RICKY SKAGGS & KENTUCKY THUNDER, “Music To My Ears,” Skaggs Family Records. 11 tracks.

October 8, 2012

Ricky Skaggs made Bill Monroe a promise, not long before the “father of bluegrass music” died in 1996, that he and others would keep the music alive.

And, not long after that, Skaggs returned to bluegrass in a big way after years of success in country music.

But bluegrass purists continue to be a little dismayed that country seems to be creeping back into his bluegrass.

They’ll note that “Music To My Ears” features bagpipes on one cut, a piano on another, an electric guitar on two and a keyboard on three.

But the rest of the listening audience will just concentrate on some good (mostly) bluegrass music.

As always, Skaggs pays homage to the old songs — Kirk McGee’s “Blue Night,” Don Stover’s “Things In Life,” Carter Stanley’s “Loving You Too Well” and Jimmy Driftwood’s “Tennessee Stud” (a tribute to the late Doc Watson).

But happily, he also introduces new material as well.

“You Can’t Hurt Ham,” which Skaggs wrote with Gordon Kennedy, pays homage to the ham that early entertainers like Monroe and “Uncle” Dave Macon took on the road with them and kept eating even when it got moldy.

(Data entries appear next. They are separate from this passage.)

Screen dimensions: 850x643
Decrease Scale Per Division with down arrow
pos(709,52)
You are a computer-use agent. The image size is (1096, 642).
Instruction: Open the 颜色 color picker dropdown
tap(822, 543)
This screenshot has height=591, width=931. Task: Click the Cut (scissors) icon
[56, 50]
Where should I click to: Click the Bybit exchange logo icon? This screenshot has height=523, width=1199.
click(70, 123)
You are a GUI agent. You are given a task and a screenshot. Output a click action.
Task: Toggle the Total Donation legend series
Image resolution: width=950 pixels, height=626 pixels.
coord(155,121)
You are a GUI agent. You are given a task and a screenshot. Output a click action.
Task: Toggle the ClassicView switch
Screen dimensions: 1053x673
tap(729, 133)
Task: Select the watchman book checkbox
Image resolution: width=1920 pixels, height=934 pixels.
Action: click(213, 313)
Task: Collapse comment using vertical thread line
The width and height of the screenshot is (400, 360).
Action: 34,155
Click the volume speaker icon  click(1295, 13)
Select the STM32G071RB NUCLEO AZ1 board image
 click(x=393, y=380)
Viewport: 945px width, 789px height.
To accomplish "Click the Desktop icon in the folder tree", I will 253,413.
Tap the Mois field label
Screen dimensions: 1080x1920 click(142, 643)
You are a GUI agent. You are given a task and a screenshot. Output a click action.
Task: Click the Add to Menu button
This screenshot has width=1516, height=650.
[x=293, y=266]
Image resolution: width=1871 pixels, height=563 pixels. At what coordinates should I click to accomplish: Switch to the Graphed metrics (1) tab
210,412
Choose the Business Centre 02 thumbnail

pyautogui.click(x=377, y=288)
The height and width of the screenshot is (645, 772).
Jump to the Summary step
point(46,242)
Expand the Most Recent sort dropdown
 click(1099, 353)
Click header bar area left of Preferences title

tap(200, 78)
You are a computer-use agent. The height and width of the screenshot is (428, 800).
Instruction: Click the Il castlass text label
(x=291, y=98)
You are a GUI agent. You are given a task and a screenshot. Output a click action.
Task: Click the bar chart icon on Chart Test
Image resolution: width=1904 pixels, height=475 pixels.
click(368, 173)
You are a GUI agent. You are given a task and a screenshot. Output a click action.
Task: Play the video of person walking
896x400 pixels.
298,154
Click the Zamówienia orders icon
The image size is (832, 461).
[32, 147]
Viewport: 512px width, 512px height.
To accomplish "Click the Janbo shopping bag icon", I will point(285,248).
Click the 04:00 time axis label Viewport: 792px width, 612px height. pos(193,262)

And “Soldier’s Son” pairs Skaggs with Barry Gibb (yes, that Barry Gibb) in a duet on a song written by Gibb and two of his children — Stephen and Ashley.

That’s definitely a surprise.

The album also features an instrumental — “New Jerusalem” — written by Skaggs.

Gordon Kennedy, who co-produced the album with Skaggs, also co-wrote “What You Are Waiting For,” a song that advises people not to settle for less than they want; “You Are Something Else,” a song that says he’s seen the wonders of the world, but nothing like her; and “Nothing Beats A Family,” a song about the importance of family.

Another strong album by one of bluegrass’ top performers, a man who’s been playing the music for more than half a century now.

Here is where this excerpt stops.